* _DOCUMENT_:
From: Philipp Reisner
> Sent: 12 August 2019 12:53
> Hi Jens,
> 
> Please have a look.
> 
> With fee109901f392 Eric W. Biederman changed drbd to use send_sig()
> instead of force_sig(). That was part of a series that did this change
> in multiple call sites tree wide. Which, by accident broke drbd, since
> the signals are _not_ allowed by default. That got released with v5.2.
> 
> On July 29 Christoph 	Böhmwalder sent a patch that adds two
> allow_signal()s to fix drbd.
> 
> Then David Laight points out that he has code that can not deal
> with the send_sig() instead of force_sig() because allowed signals
> can be sent from user-space as well.
> I assume that David is referring to out of tree code, so I fear it
> is up to him to fix that to work with upstream, or initiate a
> revert of Eric's change.

While our code is 'out of tree' (you really don't want it - and since
it still uses force_sig() is fine) I suspect that the 'drdb' code
(with Christoph's allow_signal() patch) now loops in kernel if a user
sends it a signal.

If the driver (eg drdb) is using (say) SIGINT to break a thread out of
(say) a blocking kernel_accept() call then it can detect the unexpected
signal (maybe double-checking with signal_pending()) but I don't think
it can clear down the pending signal so that kernel_accept() blocks
again.

> Jens, please consider sending Christoph's path to Linus for merge in
> this cycle, or let us know how you think we should proceed.

I'm not sure what the 'correct' solution is.

* _DATASET EXCERPTS_:

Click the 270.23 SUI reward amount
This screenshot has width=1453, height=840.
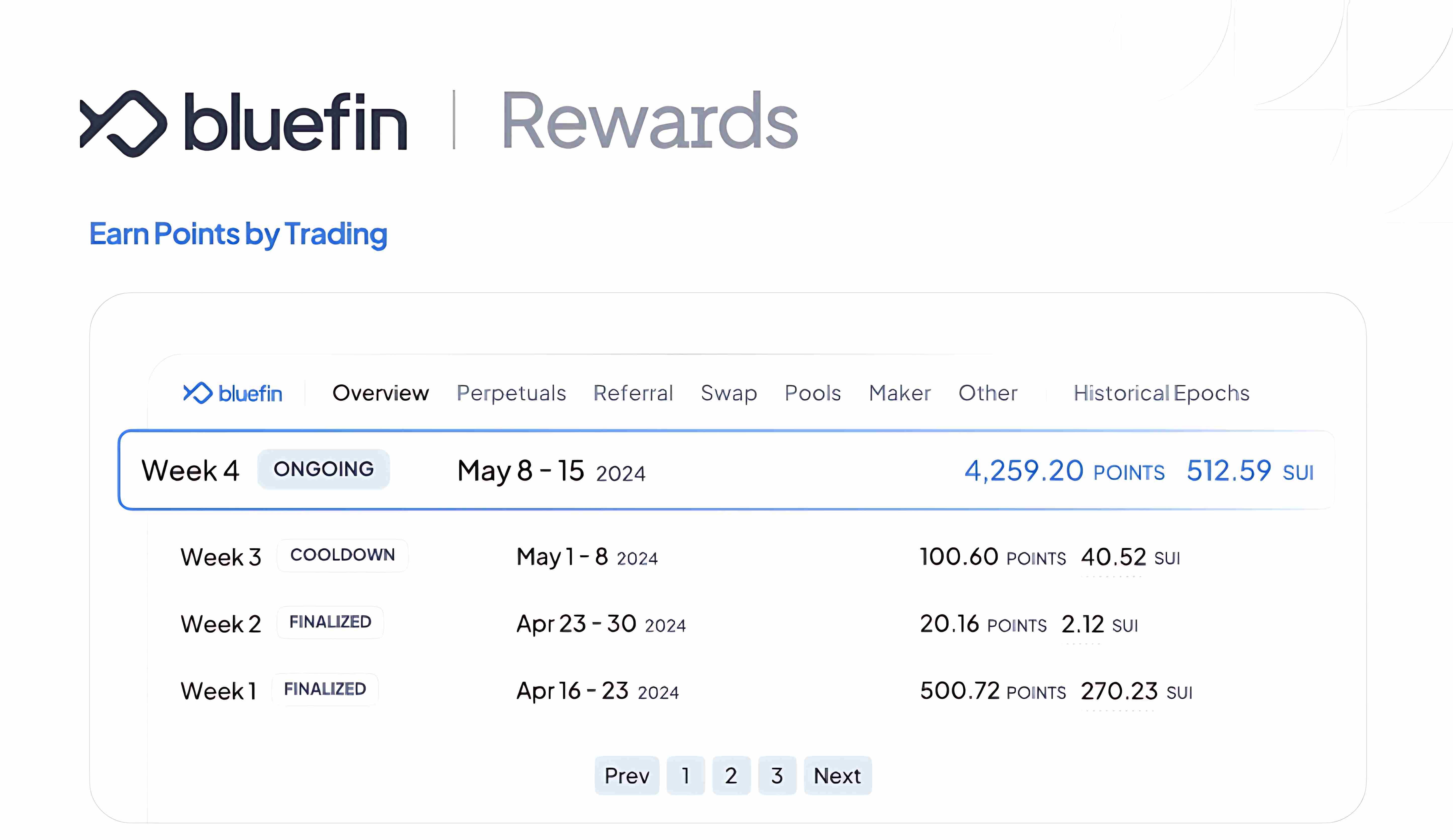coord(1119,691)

* * *

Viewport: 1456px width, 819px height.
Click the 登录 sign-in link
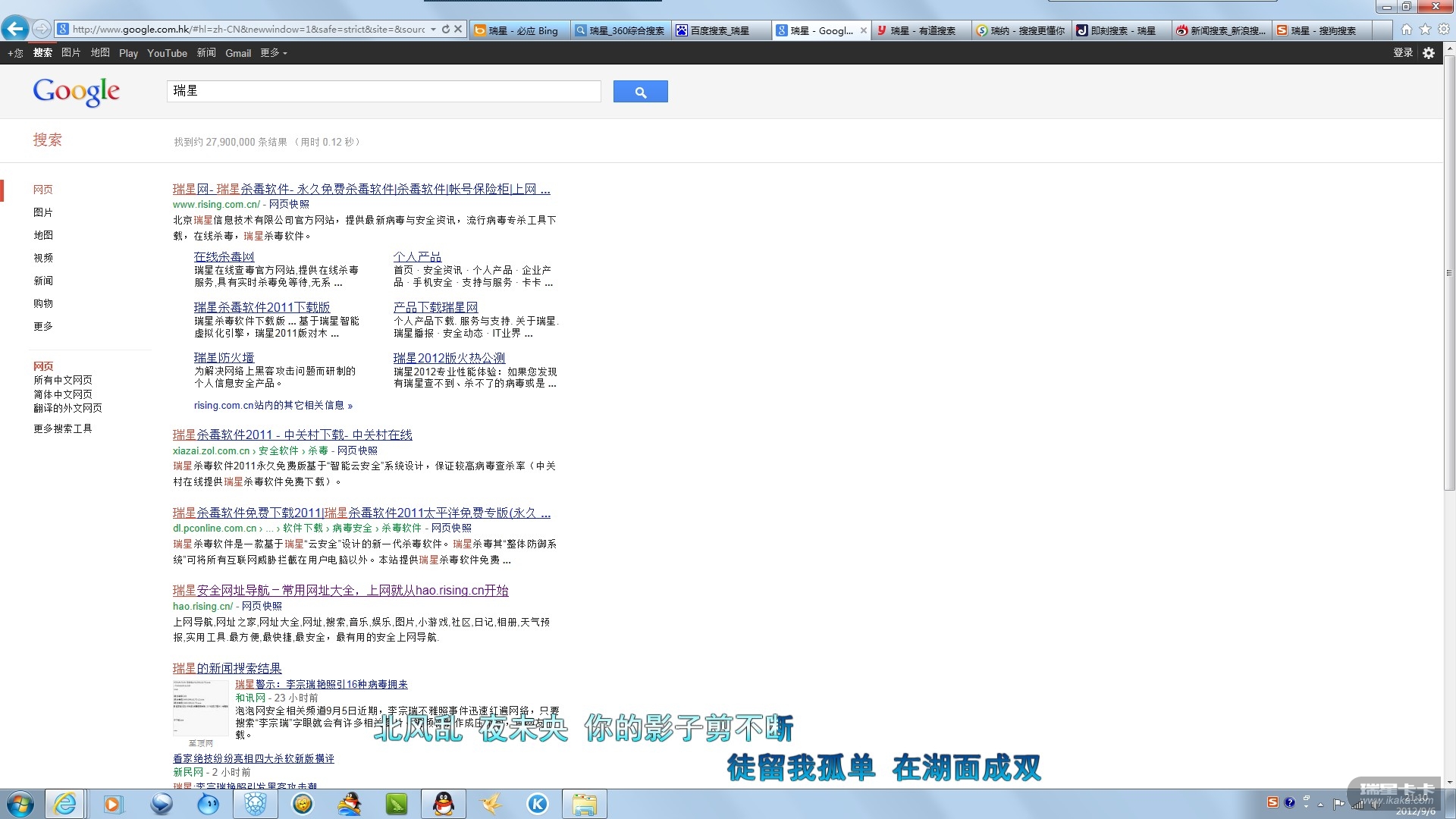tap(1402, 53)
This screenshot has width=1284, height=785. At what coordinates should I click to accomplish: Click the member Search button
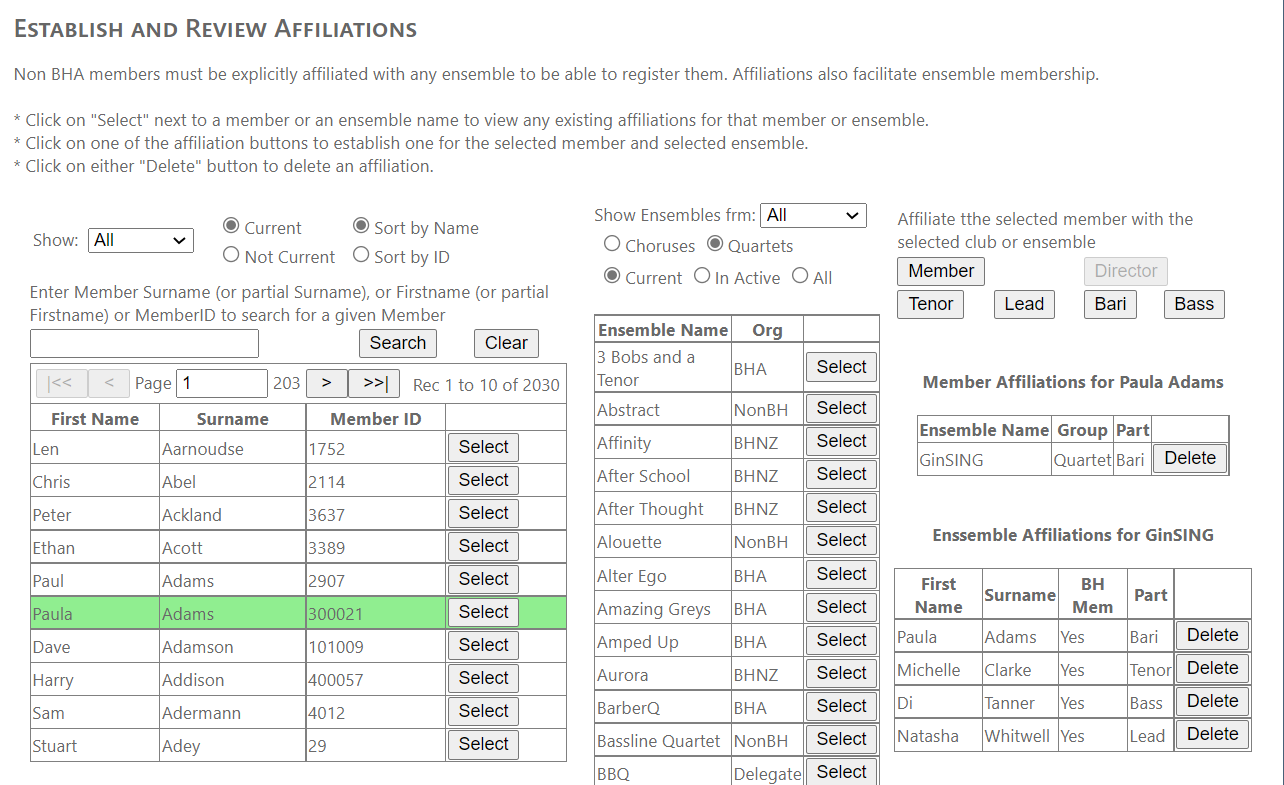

...

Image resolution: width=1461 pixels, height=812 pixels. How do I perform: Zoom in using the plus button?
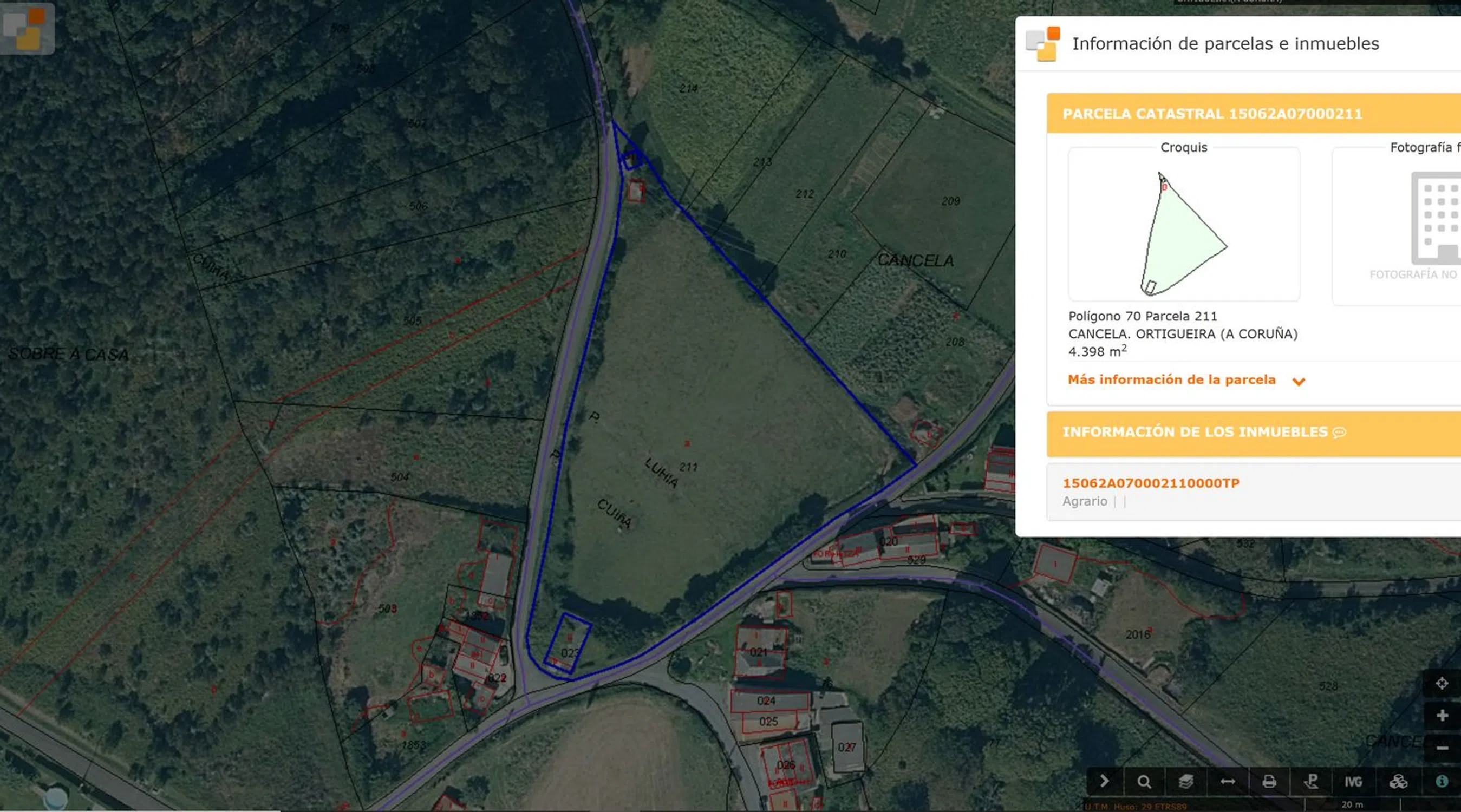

* _TASK SET_:
1. Answer these questions from the email about drbd:
(a) Which commit changed drbd to use send_sig() instead of force_sig()?
(b) With which release did that change go out?
(c) What did Christoph Böhmwalder's patch add?
2. Write out the part of the drbd email from "From: Philipp Reisner" up to and including "released with v5.2.".
3. For each statement, say whether it agrees with the drbd email, and quote the words that decide it.
(a) The out-of-tree code still uses force_sig().
(b) The signals are allowed by default.
(c) The writer of the reply is sure what the correct solution is.
None of the data above has any role here.

* _SOLUTIONS TO THE EXERCISE_:
1.
(a) fee109901f392
(b) v5.2
(c) Two allow_signal()s

2.
From: Philipp Reisner
> Sent: 12 August 2019 12:53
> Hi Jens,
> 
> Please have a look.
> 
> With fee109901f392 Eric W. Biederman changed drbd to use send_sig()
> instead of force_sig(). That was part of a series that did this change
> in multiple call sites tree wide. Which, by accident broke drbd, since
> the signals are _not_ allowed by default. That got released with v5.2.

3.
(a) Yes: "it still uses force_sig() is fine"
(b) No: "the signals are _not_ allowed by default"
(c) No: "I'm not sure what the 'correct' solution is."